*** RECORDS SUPPLIED Section Begins ***

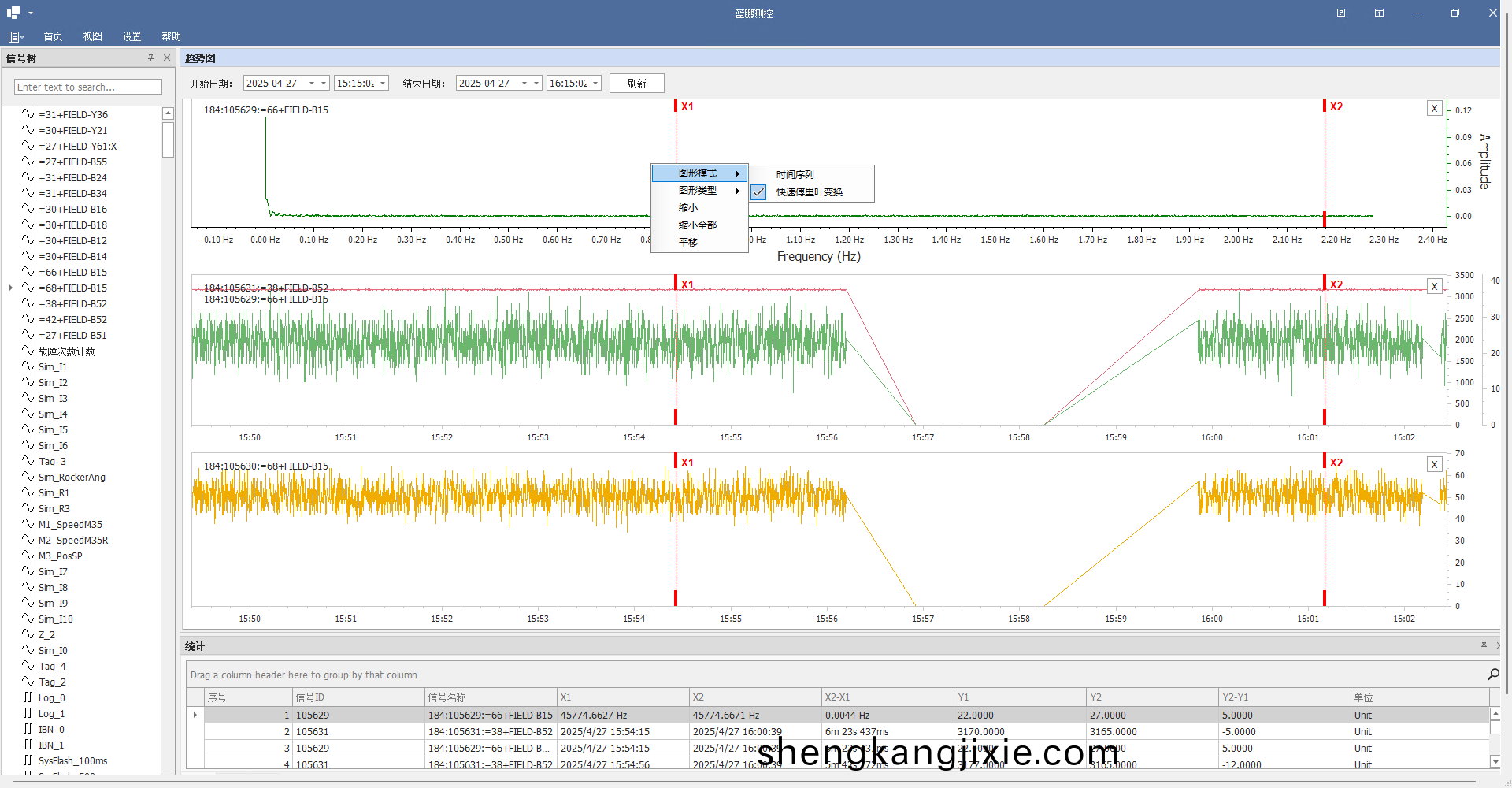This screenshot has width=1512, height=788.
Task: Select 时间序列 graph mode option
Action: pyautogui.click(x=795, y=175)
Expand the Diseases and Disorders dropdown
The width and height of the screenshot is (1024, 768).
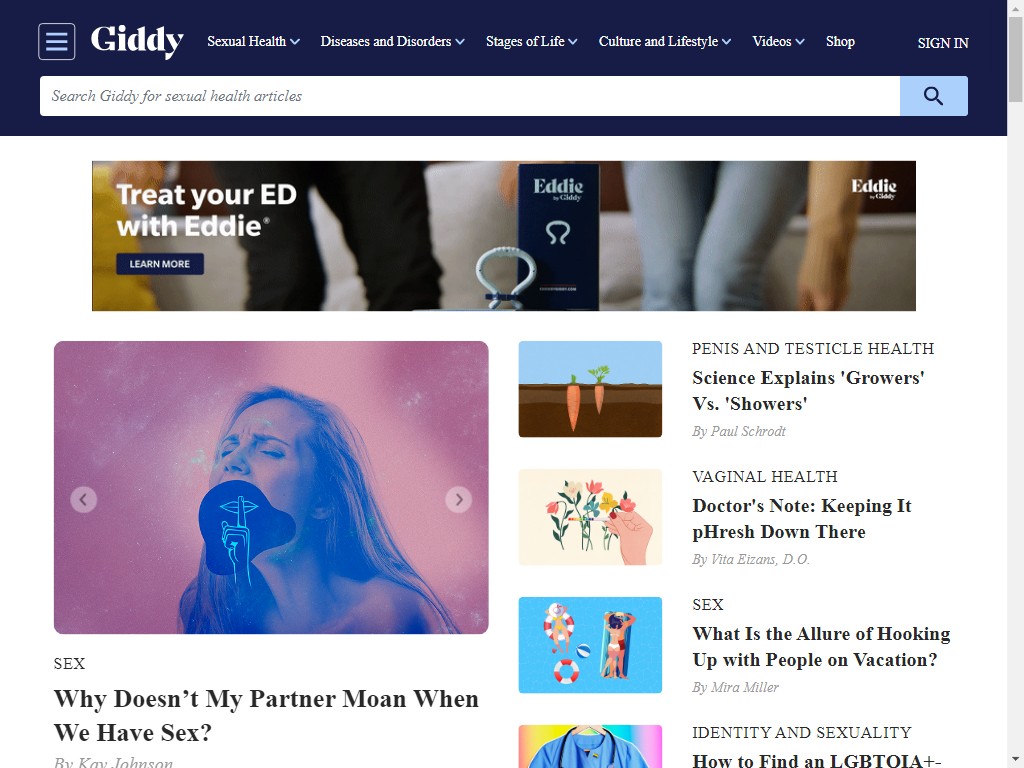[392, 41]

*** RECORDS SUPPLIED Section Ends ***

### EXERCISE DETAILS
Set down exactly the lines between the line containing "Expand the Diseases and Disorders dropdown" and the end of the records above, both ends included; pictures stay out.

### TASK RESPONSE
Expand the Diseases and Disorders dropdown
The width and height of the screenshot is (1024, 768).
[392, 41]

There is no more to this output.